Work to complete: All that is needed is the line containing "This screenshot has height=752, width=474." and the lines after it to the end of the material, written out exactly, pictures left aside.

=== Begin Enclosure ===

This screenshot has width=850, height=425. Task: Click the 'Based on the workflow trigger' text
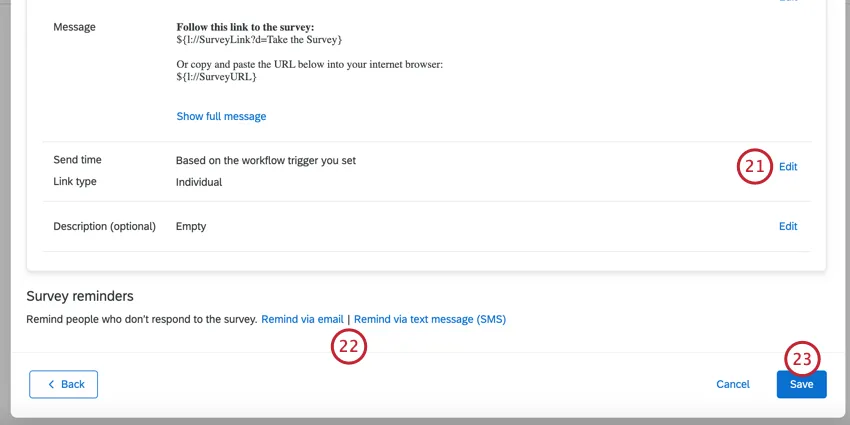[266, 160]
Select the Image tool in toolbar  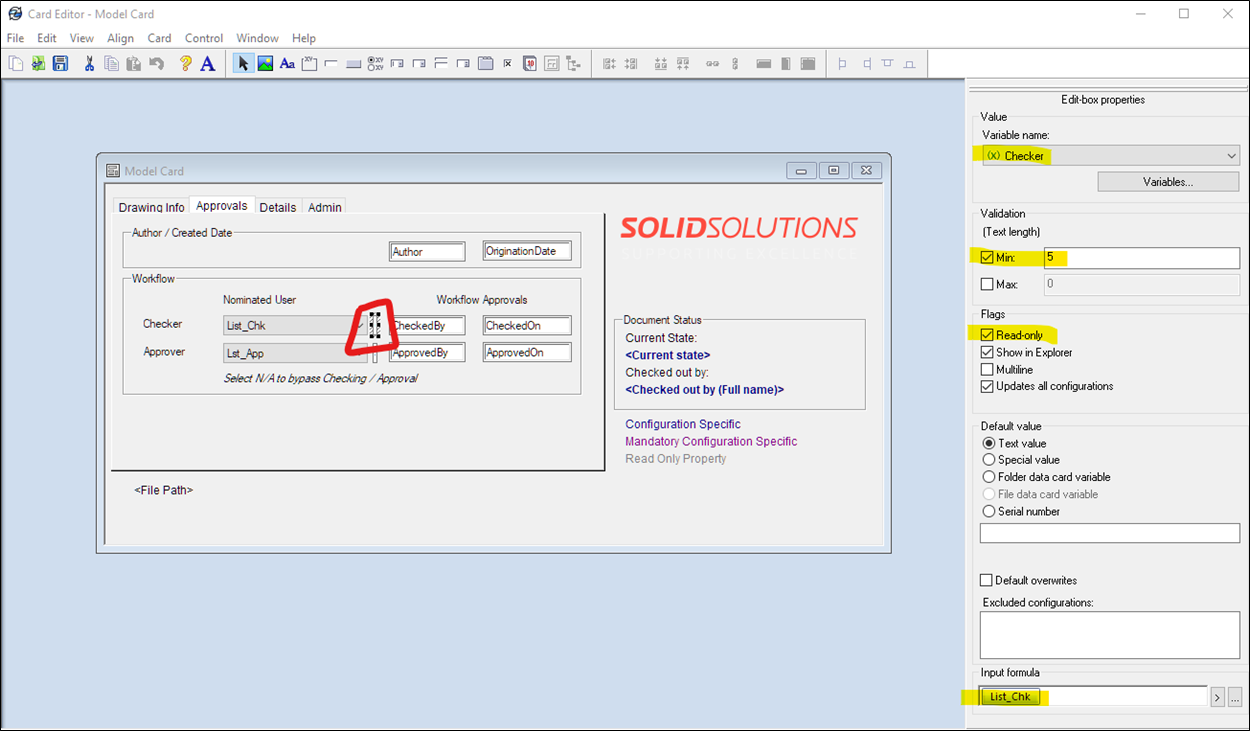[265, 63]
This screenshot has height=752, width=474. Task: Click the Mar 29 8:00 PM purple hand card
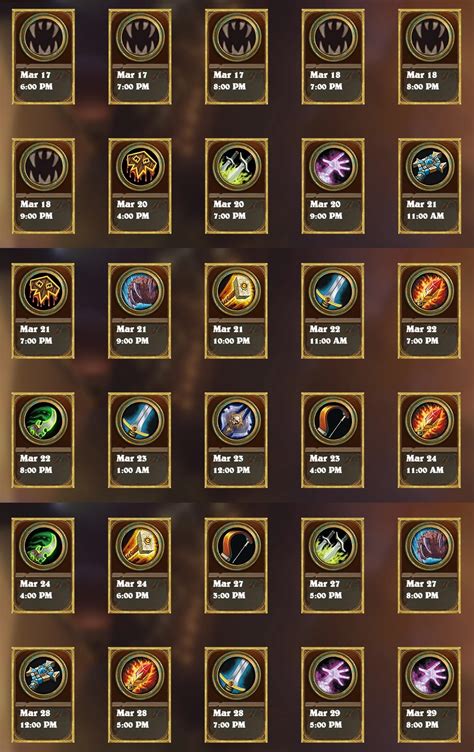[x=429, y=695]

=== End Enclosure ===

Answer:
This screenshot has height=752, width=474. Task: Click the Mar 29 8:00 PM purple hand card
[x=429, y=695]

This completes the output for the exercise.